Life took another turn five years ago when Tom lost his job. He moved to Lake Forest to live with and care for his mom and stepdad, and soon found Saddleback Church. Tom immediately loved Saddleback. He saw the way the church served its members and the community, and knew he wanted to be a part of that. So he began serving.
Tom has been leading a Life Group for five years now, and says he’s had the most growth in his life from serving these boys. His rough upbringing has given him a validity in the guys’ lives — they know that when he gives advice about issues like parents, girls, and drugs, he’s faced everything they’ve faced.
Also, Tom has authored two books based on his life and experience, giving him even more credibility with the young men. He is open and authentic, always willing to share his own issues so that he can steer the boys in a positive direction. He unabashedly admits that sin can be fun — for a little while. But can a long-term sinner be happy? “No. You’re going to feel like crud afterwards,” he said with a chuckle.
Tom knows what’s at stake for these boys if they make the wrong choices, so he fights to send them on a path much different than his own. “In a way, it’s me talking to my younger self,” he said. He wants to be the man he wishes he had growing up and an ally to parents in the battle for their kids’ future.

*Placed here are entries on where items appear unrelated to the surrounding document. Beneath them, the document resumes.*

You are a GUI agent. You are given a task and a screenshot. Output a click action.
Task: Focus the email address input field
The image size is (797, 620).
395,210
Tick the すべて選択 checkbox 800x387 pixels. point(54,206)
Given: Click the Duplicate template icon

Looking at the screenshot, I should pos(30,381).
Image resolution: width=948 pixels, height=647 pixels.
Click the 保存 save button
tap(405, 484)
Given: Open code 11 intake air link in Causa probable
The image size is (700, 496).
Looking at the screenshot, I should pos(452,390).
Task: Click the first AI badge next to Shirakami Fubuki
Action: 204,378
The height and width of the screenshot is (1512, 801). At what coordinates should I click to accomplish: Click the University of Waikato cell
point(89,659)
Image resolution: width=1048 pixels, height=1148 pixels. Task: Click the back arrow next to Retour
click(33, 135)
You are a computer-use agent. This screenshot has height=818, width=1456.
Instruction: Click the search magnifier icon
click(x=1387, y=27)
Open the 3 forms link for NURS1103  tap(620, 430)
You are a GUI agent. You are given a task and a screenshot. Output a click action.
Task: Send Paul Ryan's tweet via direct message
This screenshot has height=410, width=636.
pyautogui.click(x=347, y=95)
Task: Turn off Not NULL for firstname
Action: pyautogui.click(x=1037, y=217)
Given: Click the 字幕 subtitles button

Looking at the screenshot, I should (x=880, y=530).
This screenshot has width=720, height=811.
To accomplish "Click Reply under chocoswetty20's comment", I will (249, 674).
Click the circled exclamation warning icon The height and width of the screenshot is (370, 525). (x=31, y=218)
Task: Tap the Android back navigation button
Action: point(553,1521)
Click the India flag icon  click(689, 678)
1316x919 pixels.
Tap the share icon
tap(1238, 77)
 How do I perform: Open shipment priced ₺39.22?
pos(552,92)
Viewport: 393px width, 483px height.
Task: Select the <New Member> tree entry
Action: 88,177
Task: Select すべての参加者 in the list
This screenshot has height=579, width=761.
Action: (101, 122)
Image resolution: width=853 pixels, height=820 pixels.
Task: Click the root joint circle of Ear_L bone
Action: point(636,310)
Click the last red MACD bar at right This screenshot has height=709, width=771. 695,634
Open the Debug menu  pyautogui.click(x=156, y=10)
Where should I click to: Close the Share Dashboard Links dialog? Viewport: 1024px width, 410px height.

Eventually, Tom’s group of guys will move on to college, but he will stay right where he is, ready to take on a new group and see them all the way through junior high and high school. Tom knows that all the pain he faced in life will not be wasted. Instead, it can be used to help other young men. “It doesn’t matter what I’ve been through. It matters that God is using it to further his kingdom,” Tom said. “No matter what you’ve been through, God can use you.”